Advancing Geometric Problem Solving: A Comprehensive Benchmark for Multimodal Model Evaluation

In this work, we present the MM-MATH dataset, a novel benchmark developed to rigorously evaluate the performance of advanced large language and multimodal models - including but not limited to GPT-4, GPT-4V, and Claude - within the domain of geometric computation. This dataset comprises 5,929 meticulously crafted geometric problems, each paired with a corresponding image, aimed at mirroring the complexity and requirements typical of ninth-grade mathematics. The motivation behind MM-MATH stems from the burgeoning interest and significant strides in multimodal technology, which necessitates a paradigm shift in assessment methodologies from mere outcome analysis to a more holistic evaluation encompassing reasoning and procedural correctness. Despite impressive gains in various benchmark performances, our analysis uncovers a persistent and notable deficiency in these models' ability to parse and interpret geometric information accurately from images, accounting for over 60% of observed errors. By deploying a dual-focused evaluation approach, examining both the end results and the underlying problem-solving processes, we unearthed a marked discrepancy between the capabilities of current multimodal models and human-level proficiency. The introduction of MM-MATH represents a tripartite contribution to the field: it not only serves as a comprehensive and challenging benchmark for assessing geometric problem-solving prowess but also illuminates critical gaps in textual and visual comprehension that current models exhibit. Through this endeavor, we aspire to catalyze further research and development aimed at bridging these gaps, thereby advancing the state of multimodal model capabilities to new heights.
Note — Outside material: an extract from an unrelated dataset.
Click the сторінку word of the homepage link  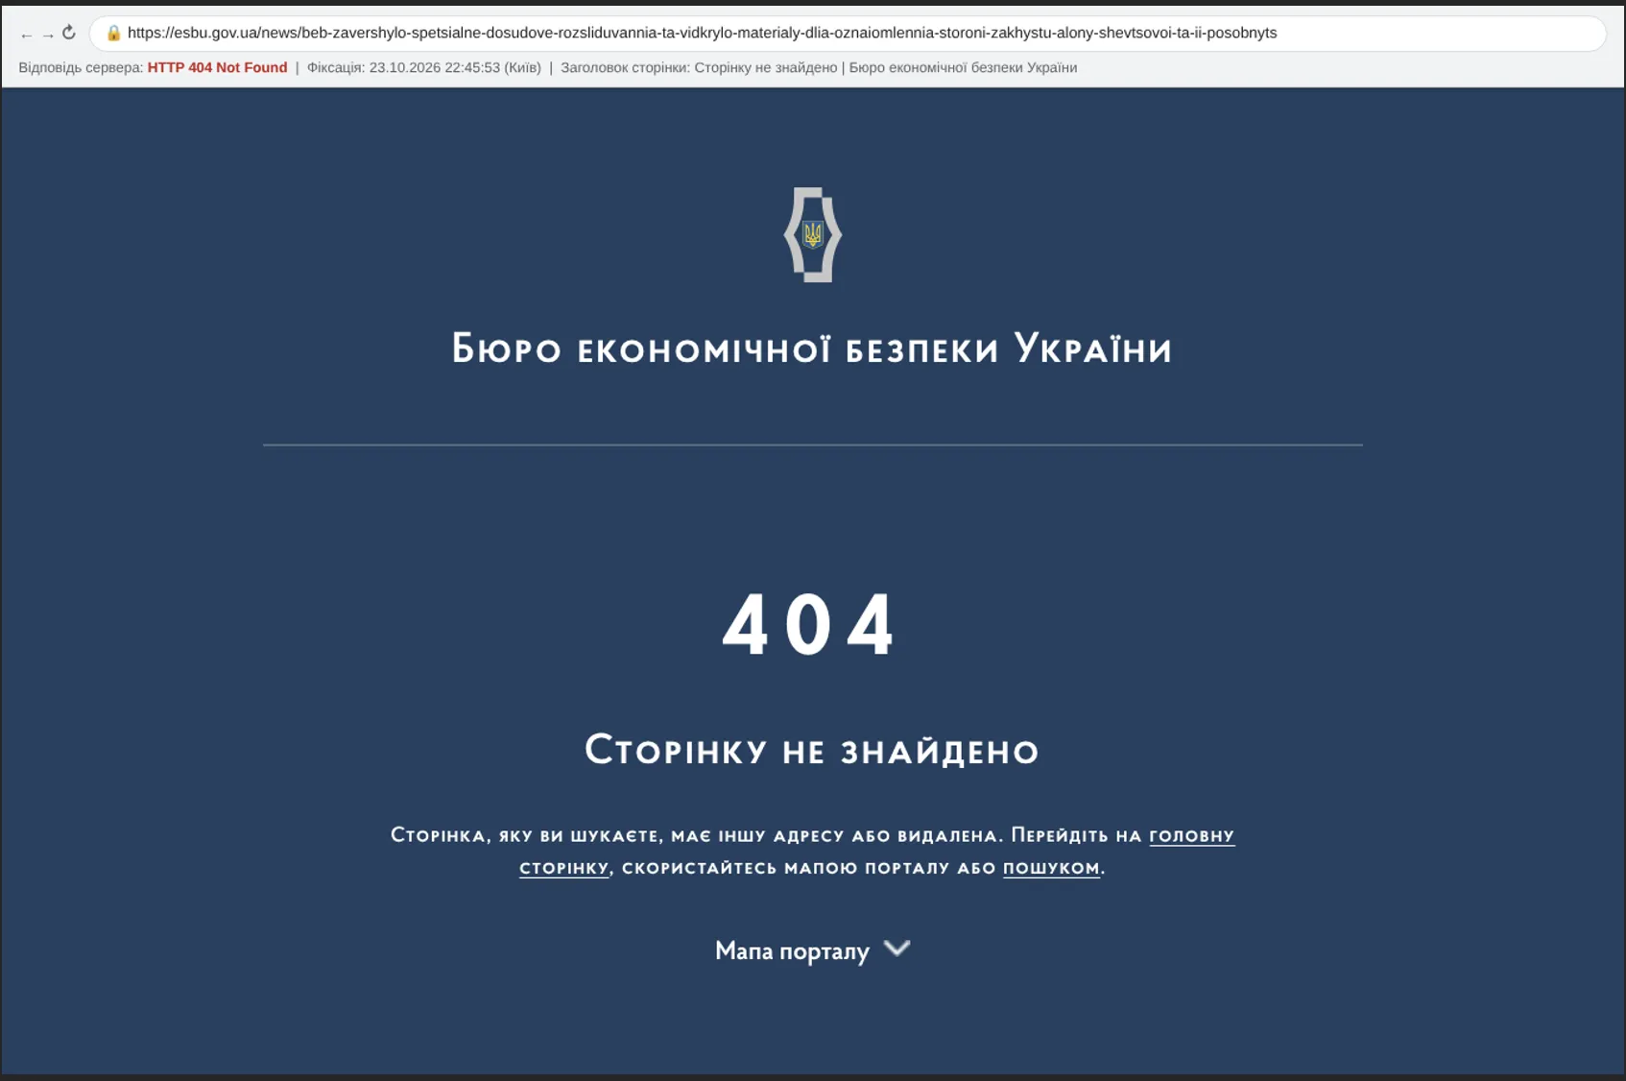click(564, 868)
翻译：在本研究中，我们提出了MM-MATH数据集，这是一个新型基准测试，旨在严格评估包括GPT-4、GPT-4V和Claude等在内的先进大语言模型与多模态模型在几何计算领域中的性能表现。该数据集包含5,929个精心设计的几何问题，每个问题均配有对应图像，旨在模拟九年级数学典型的复杂性和要求。MM-MATH的提出源于多模态技术的日益关注和显著进展，这要求评估范式从单纯的结果分析转向涵盖推理和过程正确性的整体性评估。尽管模型在多项基准测试中取得了显著进步，我们的分析揭示出这些模型在从图像中准确解析和解释几何信息方面仍存在持续且显著的缺陷，该类错误占观察到的总错误的60%以上。通过采用双重聚焦的评估方法——同时考察最终结果与底层解题过程——我们发现当前多模态模型的能力与人类水平之间存在显著差距。MM-MATH的引入为该领域做出了三重贡献：它不仅为评估几何解题能力提供了一个全面且具有挑战性的基准测试，还揭示了当前模型在文本和视觉理解方面的关键短板。通过这项工作，我们期望催化进一步的研究与开发，以弥合这些差距，从而将多模态模型的能力推向新高度。